6. What happens to equilibrium when heat is added to an exothermic reaction?
When heat is added to an exothermic reaction, the equilibrium shifts toward the reactants to absorb the excess heat.
- Heat acts as a product in an exothermic reaction.
- Adding heat increases the reverse reaction rate.
- The equilibrium constant K decreases with increasing temperature.
7. How is Gibbs free energy related to chemical equilibrium?
Chemical equilibrium is reached when the Gibbs free energy change (ΔG) equals zero under constant temperature and pressure.
- If ΔG < 0, the reaction is spontaneous in the forward direction.
- If ΔG > 0, the reverse reaction is favored.
- At equilibrium, ΔG = 0 and ΔG° = −RT ln K.
8. Why does increasing temperature increase the equilibrium constant for endothermic reactions?
Increasing temperature increases the equilibrium constant for endothermic reactions because heat acts as a reactant.
- Endothermic reactions absorb heat (ΔH > 0).
- Adding heat shifts equilibrium toward products.
- As product concentration increases, the equilibrium constant K increases.
9. What is the energy profile diagram for a reaction at equilibrium?
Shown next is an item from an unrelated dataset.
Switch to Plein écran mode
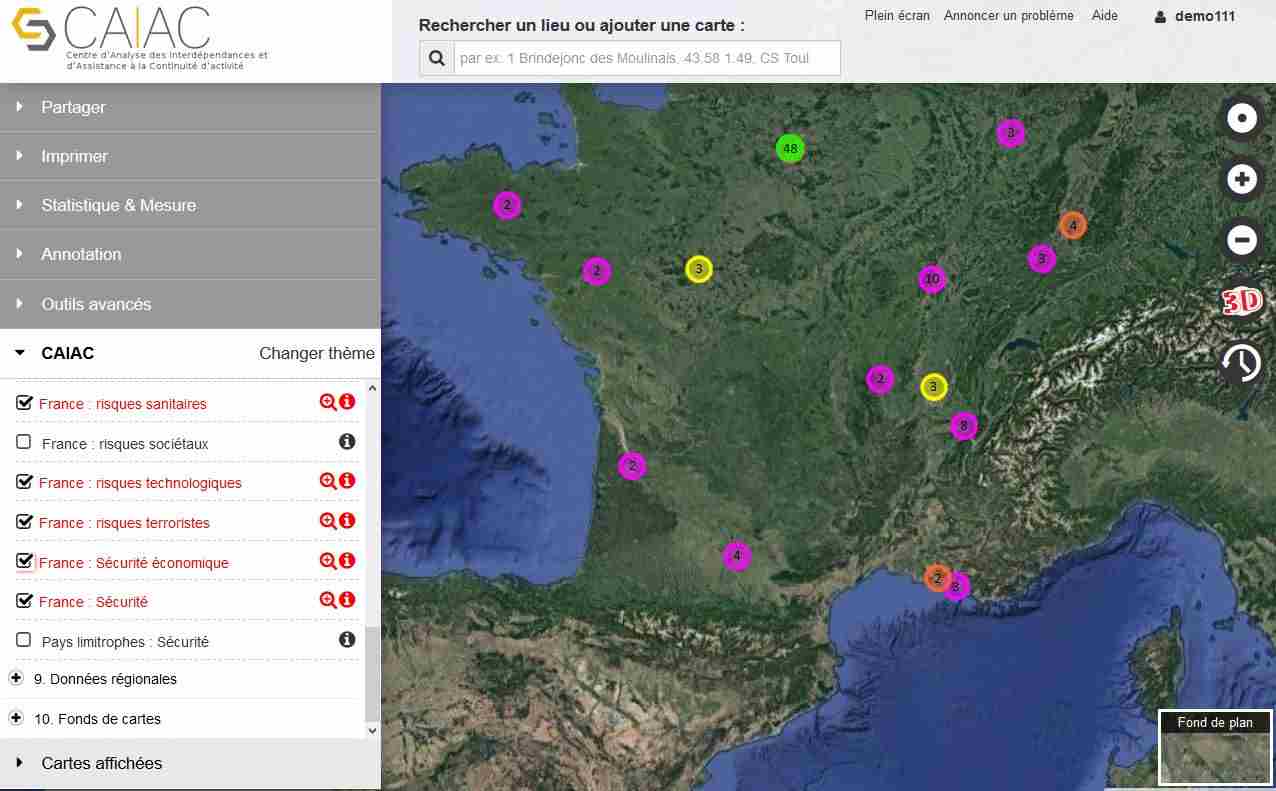 click(896, 16)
An energy profile diagram for a reaction at equilibrium shows equal forward and reverse reaction rates with different activation energies.
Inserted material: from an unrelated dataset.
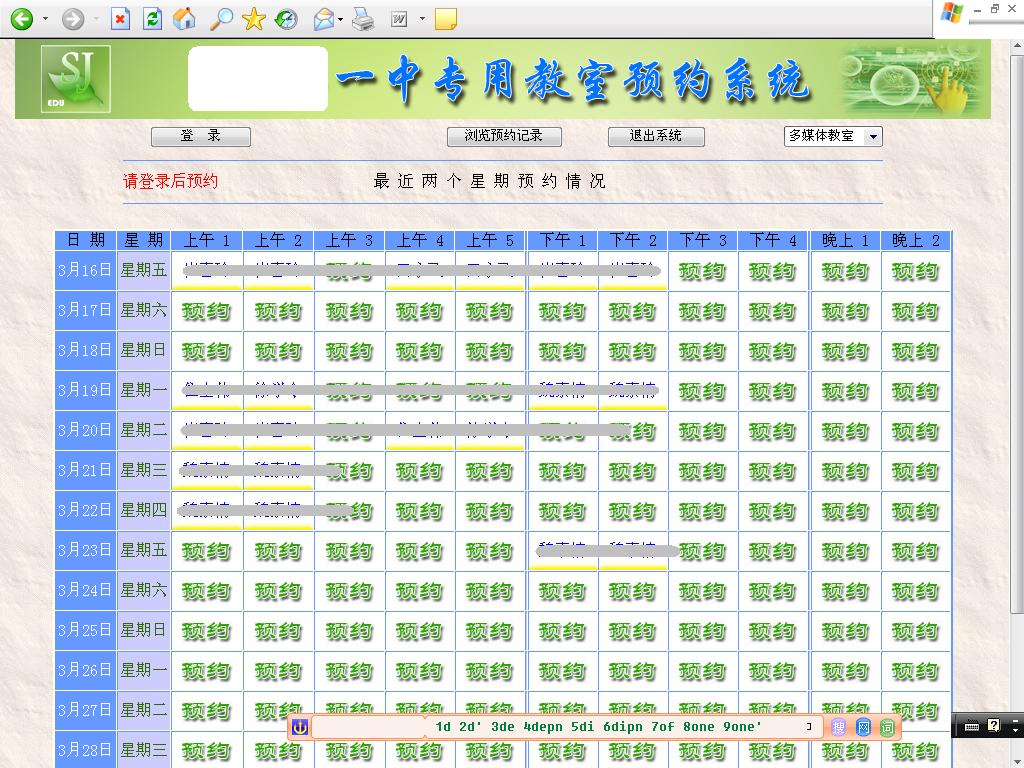Go back using the Back arrow icon
This screenshot has width=1024, height=768.
point(20,18)
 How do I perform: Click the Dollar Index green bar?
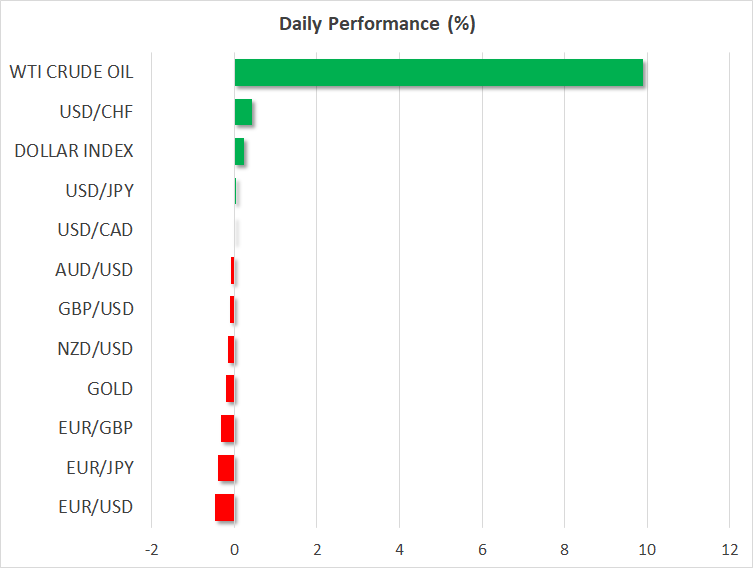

- The vertical axis represents potential energy.
- The peak represents the activation energy (Ea).
- The difference between reactants and products represents ΔH.
10. Can you give an example of energy change affecting equilibrium in industry?
A classic example is the Haber process, where energy change affects ammonia production at equilibrium.
- Reaction: N2(g) + 3H2(g) ⇌ 2NH3(g)
- ΔH = −92 kJ/mol (exothermic).
- Lower temperatures favor ammonia formation but slow the reaction rate.
- Industrially, a moderate temperature (~450°C) balances yield and rate.